出典:
3・ピアノの状態編
弦が切れたらどうする?

 ピアノの弦が演奏中に切れた経験があるかたもいらっしゃるかもしれません。一般には、音楽教室に普通に通っていらっしゃる小学生くらいのお子さんが演奏中に弦を切る確率は、ピアノの全体の数から考えると非常に低いです。しかし、1本が1ミリ前後の金属をおよそ80kg前後の力で引っ張っているピアノの弦は、演奏するときには激しくハンマーがたたきますし、調律する際にも弦を引っ張りますから新しいピアノであっても切れることはあります。

[弦が切れたら]
 結論から述べましょう。弦が切れたとわかったら
すぐに演奏をやめて調律師に連絡し、弦の張り替えを依頼して下さい。切れた弦は、その切れはしが他の弦や音を止めるダンパーという非常にやわらかくデリケートな部品に引っかかっている可能性があります。そのまま演奏を続けるとこれらの部品が壊れることがあります。

(参考)ほとんどのピアノは、中音部・高音部の弦は1本の弦を2つ折りにUターンさせて張ってあります。つまり2本分を1本の弦で張ってありますから、1ヶ所切れると切れた弦が外れずにほかの弦や部品に引っかかることが多いです。低音弦など1本張りの弦の場合は、切れた弦がはじけ飛んで外れることが多く、アップライトピアノの場合は底板に落ちることが多く、グランドピアノの場合は、外れた弦をピアノの中から取り出すこともできます。

データ抜粋:
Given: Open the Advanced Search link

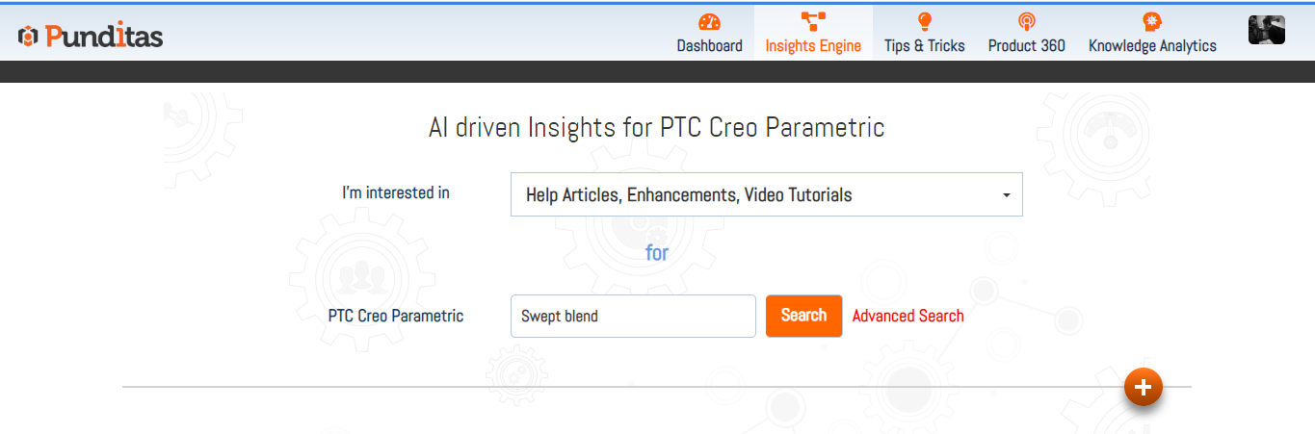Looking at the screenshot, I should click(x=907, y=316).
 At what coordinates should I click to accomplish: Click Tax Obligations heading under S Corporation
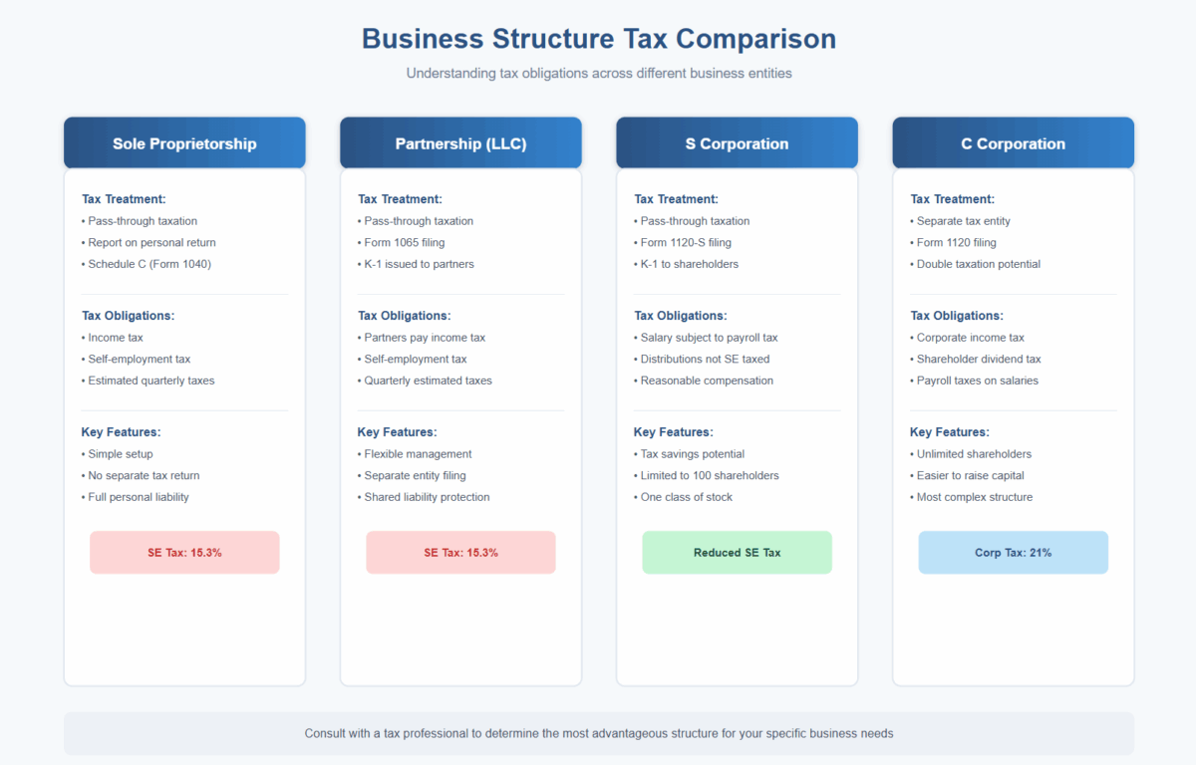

課題: ピアノの弦についての文章を、「ピアノの弦が演奏中に切れた経」から「っても切れることはあります。」までの範囲(両端を含む)で書き直してください。その際、「ハンマー」を「フェルトハンマー」に置き換えてください。

完成した課題:
ピアノの弦が演奏中に切れた経験があるかたもいらっしゃるかもしれません。一般には、音楽教室に普通に通っていらっしゃる小学生くらいのお子さんが演奏中に弦を切る確率は、ピアノの全体の数から考えると非常に低いです。しかし、1本が1ミリ前後の金属をおよそ80kg前後の力で引っ張っているピアノの弦は、演奏するときには激しくフェルトハンマーがたたきますし、調律する際にも弦を引っ張りますから新しいピアノであっても切れることはあります。